Characterization of particle size

Test suspensions of C70-GA complex (nominal concentration 10 mg/L C70) were analyzed for particle size using dynamic light scattering. A Beckman Coulter Photon Correlation Spectroscopy submicrometer particle size analyzer was used for dynamic light scattering analysis. A Zeta Sizer Z (Malvern) was used to measure zeta potential of C70 and C70-GA suspensions. For each characterization, care was taken to avoid samples containing unsuspended materials.

Quantification of C70-GA test suspensions

Samples of test suspensions were obtained prior to each daily medium renewal to determine the C70 concentration. Twenty-five-milliliter samples were shaken vigorously with 5 ml hexane to extract the C70. A single aliquot was obtained from each daily-prepared treatment suspension concentration. Extracts were stored in 7-ml glass vials. Concentrations of C70 in hexane extracts were quantified spectrophotometrically (λ = 550 nm) using a Molecular Devices SpectraMAX Gemini UV spectrophotometer.

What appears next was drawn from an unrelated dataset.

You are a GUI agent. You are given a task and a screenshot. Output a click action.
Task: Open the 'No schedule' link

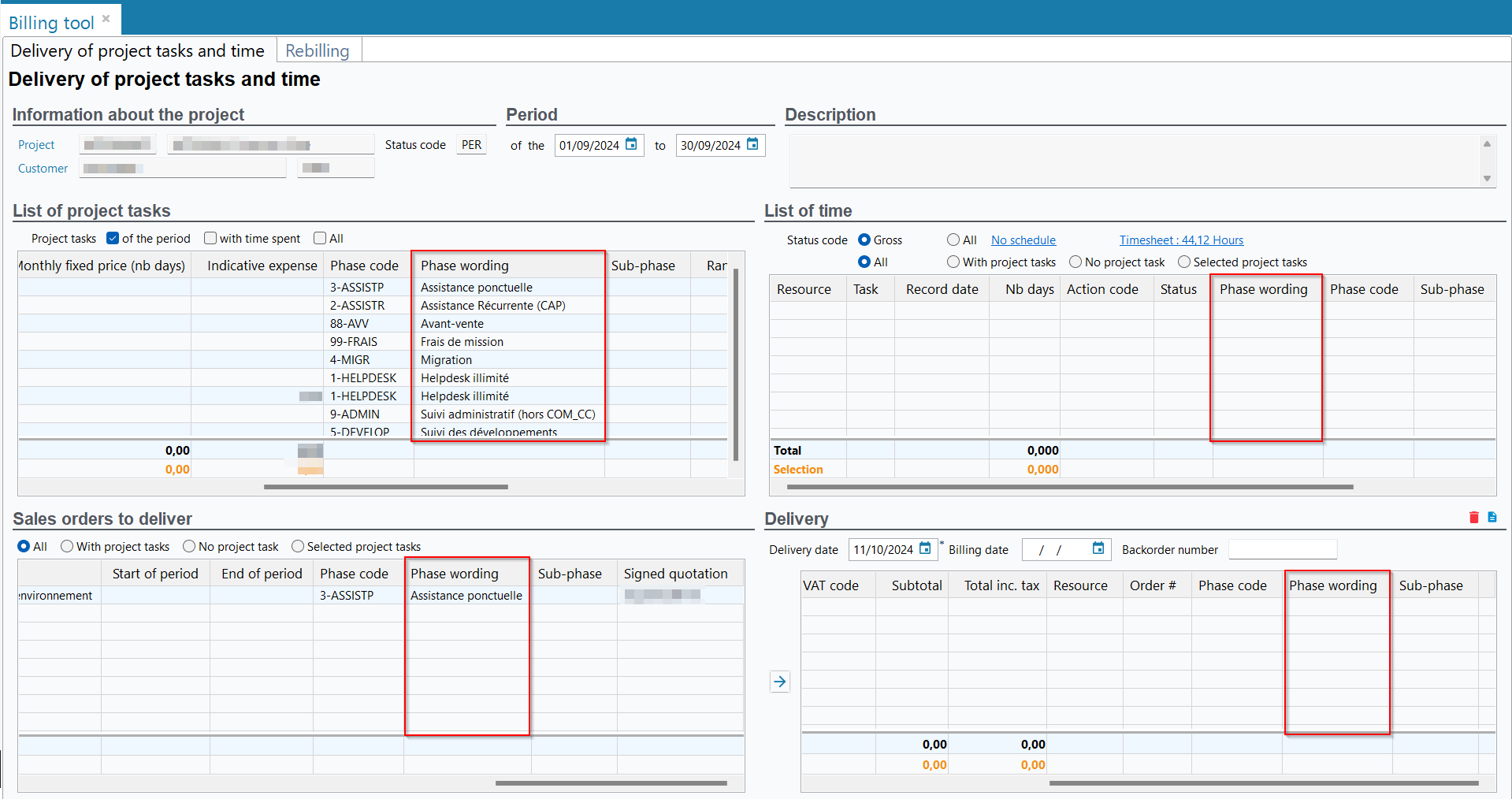click(1023, 240)
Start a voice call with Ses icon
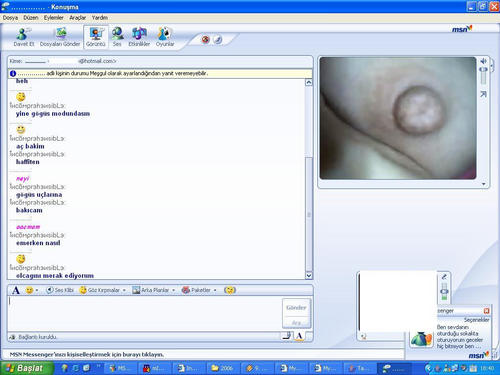 117,37
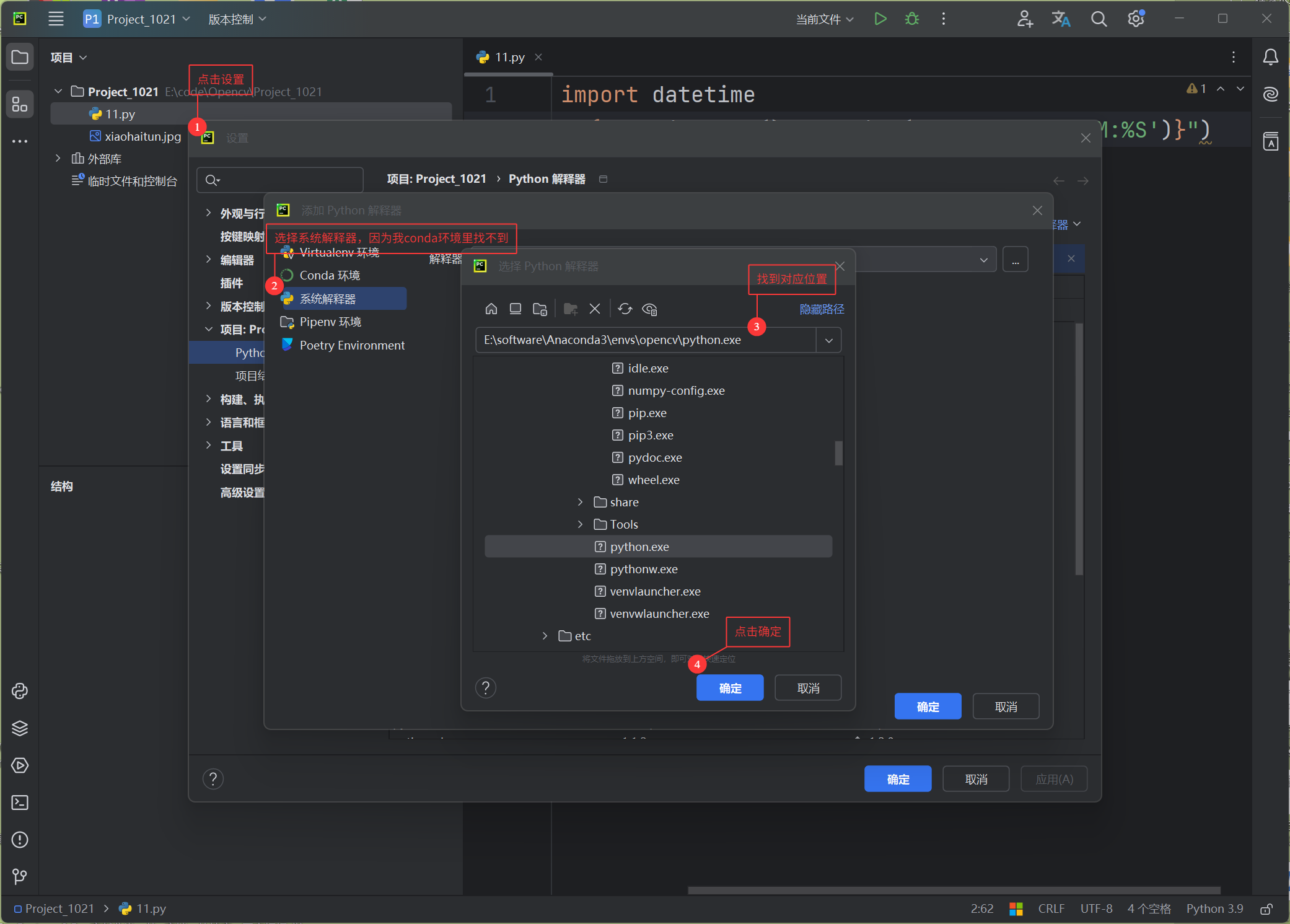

A standard curve was prepared (Supplemental Data) using stock C70-GA dissolved in hexane. C70-GA concentrations were calculated as milligrams C70 detected per liter aqueous test suspension. The lowest concentration used for the standard curve was 0.015 mg/L C70 in hexane, so calculated suspension concentrations less than 0.03 mg/L C70 were considered beneath the detectable limit of quantification. Concentrations were averaged over the duration of each experiment.

Daphnid acute bioassays

Daphnia magna neonates were obtained from an in-house laboratory stock maintained at the Institute of Environmental Toxicology, Clemson University (CU-ENTOX). Routine reference acute toxicity tests have been performed previously with this culture to ensure consistent culture sensitivity to sodium chloride. Results of these reference toxicity tests are available through CU-ENTOX by contacting the corresponding author. Tests were performed based on U.S. Environmental Protection Agency standard methods using synthetic freshwater 23. Test volumes and the number of organisms per replicate were altered to compensate for the limited supply of C70. This synthetic freshwater was used to prepare C70-GA suspensions of the following nominal test concentrations: 10, 8, 4, 2, and 1 mg/L C70 by serial dilution for acute toxicity bioassays. Test suspensions were prepared daily.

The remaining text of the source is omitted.